M. Jean-Cyril Spinetta a indiqué qu'aux Etats Unis, le nombre de riverains des aéroports était figé une fois pour toutes lors de la construction de l'infrastructure.

M. François Gerbaud s'est demandé si le groupe Air France envisageait d'assurer des lignes charter, avant de s'interroger sur le sort des avions A310. Il s'est enfin inquiété de la reprise des vols du Concorde.

M. Jean Boyer a relevé qu'une ligne aérienne sur cinq avait été supprimée dans le département de l'Isère. Il a déploré la suppression d'un des cinq vols desservant Paris au départ de l'aéroport de Grenoble, en rappelant les lourds investissements que cette infrastructure avait impliqués pour les collectivités territoriales.

Enfin, M. Serge Godard a souligné l'intérêt des liaisons aériennes entre villes et régions. Il a interrogé le président du groupe Air France sur les perspectives d'ouverture de nouvelles lignes aériennes régionales. Il a enfin déploré le niveau élevé des tarifs sur les lignes intérieures.
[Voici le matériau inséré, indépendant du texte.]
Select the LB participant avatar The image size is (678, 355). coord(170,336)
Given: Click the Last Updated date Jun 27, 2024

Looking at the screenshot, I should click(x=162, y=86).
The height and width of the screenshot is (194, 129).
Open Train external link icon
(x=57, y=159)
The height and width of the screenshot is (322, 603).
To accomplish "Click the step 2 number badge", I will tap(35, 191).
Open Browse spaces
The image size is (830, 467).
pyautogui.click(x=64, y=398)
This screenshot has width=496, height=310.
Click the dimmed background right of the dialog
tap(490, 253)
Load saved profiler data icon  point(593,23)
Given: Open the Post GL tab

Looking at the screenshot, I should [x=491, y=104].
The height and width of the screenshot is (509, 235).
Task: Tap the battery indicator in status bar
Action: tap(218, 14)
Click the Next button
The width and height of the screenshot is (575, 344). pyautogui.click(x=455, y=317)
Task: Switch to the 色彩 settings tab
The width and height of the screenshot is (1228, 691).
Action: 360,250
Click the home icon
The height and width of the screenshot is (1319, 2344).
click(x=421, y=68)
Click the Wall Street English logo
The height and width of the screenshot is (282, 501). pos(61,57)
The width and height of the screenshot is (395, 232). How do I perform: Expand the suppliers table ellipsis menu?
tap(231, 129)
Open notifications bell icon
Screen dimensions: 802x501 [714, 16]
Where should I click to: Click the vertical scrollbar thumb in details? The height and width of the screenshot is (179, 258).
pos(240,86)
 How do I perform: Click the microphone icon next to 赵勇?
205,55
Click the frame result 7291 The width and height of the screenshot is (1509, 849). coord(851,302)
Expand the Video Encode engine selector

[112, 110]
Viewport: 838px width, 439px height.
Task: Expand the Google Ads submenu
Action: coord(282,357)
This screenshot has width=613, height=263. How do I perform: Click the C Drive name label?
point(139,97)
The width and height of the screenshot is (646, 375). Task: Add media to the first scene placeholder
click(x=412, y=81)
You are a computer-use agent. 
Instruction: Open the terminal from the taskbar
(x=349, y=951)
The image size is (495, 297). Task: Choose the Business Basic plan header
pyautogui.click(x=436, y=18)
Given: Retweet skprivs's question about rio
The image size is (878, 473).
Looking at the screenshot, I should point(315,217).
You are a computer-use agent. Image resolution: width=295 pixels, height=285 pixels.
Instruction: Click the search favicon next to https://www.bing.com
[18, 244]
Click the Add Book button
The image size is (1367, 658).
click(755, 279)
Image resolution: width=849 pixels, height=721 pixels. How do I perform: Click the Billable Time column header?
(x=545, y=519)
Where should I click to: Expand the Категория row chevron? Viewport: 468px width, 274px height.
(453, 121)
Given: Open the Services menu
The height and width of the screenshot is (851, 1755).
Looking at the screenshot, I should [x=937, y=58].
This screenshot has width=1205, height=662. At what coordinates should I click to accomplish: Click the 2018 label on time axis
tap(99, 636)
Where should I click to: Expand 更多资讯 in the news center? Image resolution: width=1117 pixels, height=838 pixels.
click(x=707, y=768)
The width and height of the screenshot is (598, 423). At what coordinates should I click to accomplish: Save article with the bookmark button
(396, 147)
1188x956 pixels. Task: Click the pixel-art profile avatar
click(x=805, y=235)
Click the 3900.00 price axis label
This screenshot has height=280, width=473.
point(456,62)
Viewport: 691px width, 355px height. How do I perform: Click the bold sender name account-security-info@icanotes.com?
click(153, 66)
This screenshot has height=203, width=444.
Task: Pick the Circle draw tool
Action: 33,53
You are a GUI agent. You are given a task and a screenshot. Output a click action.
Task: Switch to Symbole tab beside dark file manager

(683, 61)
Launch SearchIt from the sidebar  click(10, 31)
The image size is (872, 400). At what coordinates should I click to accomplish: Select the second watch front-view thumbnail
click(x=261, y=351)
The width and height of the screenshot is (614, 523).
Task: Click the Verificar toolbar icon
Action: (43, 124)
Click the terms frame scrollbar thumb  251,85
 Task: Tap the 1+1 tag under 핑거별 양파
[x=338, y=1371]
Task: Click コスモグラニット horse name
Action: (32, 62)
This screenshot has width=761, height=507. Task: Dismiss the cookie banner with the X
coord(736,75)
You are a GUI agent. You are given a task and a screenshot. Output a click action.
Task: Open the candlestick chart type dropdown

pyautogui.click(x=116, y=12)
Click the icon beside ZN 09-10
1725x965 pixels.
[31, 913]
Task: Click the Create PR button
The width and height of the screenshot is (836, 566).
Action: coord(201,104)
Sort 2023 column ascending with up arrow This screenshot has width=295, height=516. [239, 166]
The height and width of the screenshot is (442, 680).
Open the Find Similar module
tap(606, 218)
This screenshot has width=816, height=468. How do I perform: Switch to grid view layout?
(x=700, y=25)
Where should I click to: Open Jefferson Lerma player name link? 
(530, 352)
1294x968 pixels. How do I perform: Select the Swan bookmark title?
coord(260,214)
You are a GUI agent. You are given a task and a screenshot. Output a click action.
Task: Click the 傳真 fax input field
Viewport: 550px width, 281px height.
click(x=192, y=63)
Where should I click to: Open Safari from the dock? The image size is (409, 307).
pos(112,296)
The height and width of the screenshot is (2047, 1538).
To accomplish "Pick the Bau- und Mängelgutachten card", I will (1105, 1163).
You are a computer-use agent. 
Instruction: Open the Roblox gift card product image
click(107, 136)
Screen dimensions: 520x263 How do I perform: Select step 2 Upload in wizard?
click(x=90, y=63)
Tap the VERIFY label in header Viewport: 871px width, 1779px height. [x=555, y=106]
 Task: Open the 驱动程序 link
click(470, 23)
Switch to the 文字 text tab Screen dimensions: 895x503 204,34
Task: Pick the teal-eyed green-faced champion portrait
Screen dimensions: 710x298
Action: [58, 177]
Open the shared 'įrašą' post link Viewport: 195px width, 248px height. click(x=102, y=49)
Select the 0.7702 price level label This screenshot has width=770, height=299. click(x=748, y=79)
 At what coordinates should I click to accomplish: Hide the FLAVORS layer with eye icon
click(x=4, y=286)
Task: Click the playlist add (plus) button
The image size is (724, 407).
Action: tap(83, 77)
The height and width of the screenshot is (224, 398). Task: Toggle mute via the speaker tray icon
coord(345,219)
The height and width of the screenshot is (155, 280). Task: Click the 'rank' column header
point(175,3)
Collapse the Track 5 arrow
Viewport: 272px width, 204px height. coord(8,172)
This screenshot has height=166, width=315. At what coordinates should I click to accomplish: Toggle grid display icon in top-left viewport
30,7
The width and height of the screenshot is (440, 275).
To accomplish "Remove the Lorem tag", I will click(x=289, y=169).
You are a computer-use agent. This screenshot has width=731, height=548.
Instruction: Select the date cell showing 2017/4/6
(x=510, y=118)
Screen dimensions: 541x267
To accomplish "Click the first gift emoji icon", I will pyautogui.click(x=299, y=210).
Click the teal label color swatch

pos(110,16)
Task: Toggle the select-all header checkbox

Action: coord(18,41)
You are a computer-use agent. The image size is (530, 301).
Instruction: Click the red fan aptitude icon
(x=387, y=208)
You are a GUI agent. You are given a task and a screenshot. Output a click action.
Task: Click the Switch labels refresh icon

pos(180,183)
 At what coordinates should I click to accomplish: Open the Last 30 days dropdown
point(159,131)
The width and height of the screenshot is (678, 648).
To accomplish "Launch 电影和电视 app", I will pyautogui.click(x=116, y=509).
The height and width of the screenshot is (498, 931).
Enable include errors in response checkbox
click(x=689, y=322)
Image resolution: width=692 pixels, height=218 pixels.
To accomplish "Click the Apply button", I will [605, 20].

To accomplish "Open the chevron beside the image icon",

En réponse à ces questions, M. Jean-Cyril Spinetta a déclaré qu'Air France ne devrait plus assurer de vols charter, que les avions A310 avaient d'ores et déjà été vendus et que, pour ce qui concerne le groupe Air France, les vols du supersonique Concorde devraient sans doute pouvoir reprendre à l'automne, dès lors que le certificat de navigabilité lui serait rendu.

Le président du groupe Air France a, ensuite, souligné que la rude concurrence du TGV avait été à l'origine de la fermeture de l'aéroport de Grenoble. A cet égard, il a relevé que le TGV occupait 70 % du marché sur les trajets d'une durée comprise entre 2 heures et 3 heures et 95 % du marché sur les trajets d'une durée comprise entre 1 heure et 2 heures.

M. Jean-Cyril Spinetta a, encore, indiqué que les tarifs intérieurs français étaient moins élevés que les tarifs européens en soulignant que le ferroviaire " tirait " ces tarifs à la baisse.

Au demeurant, le président du groupe Air France a relevé que pour le groupe Air France, comme pour la plupart des " majors ", seul " l'international " permettait en réalité de dégager des bénéfices.

M. André Ferrand, après avoir souligné l'amélioration de la qualité de service à Air France, a déploré la saleté des abords de l'aéroport de Roissy-Charles de Gaulle, s'est interrogé sur le poids des rémunérations des personnels et sur leur impact sur la compétitivité de l'entreprise, et a souhaité connaître la raison pour laquelle la desserte de la Lybie n'avait pas été réouverte.

M. Jean-Cyril Spinetta a indiqué que les pilotes les plus rémunérés au monde n'étaient pas français, mais américains, et qu'au sein des compagnies européennes, seules Lufthansa et British Airways arrivaient à mieux maîtriser le coût de leur personnel. Il a indiqué que l'écart de compétitivité entre Air France et Lufthansa s'était réduit. Il a rappelé les événements tragiques qui avaient marqué les vols sur la Lybie et sur l'Algérie et indiqué qu'ils avaient laissé des traces profondes dans la culture de l'entreprise.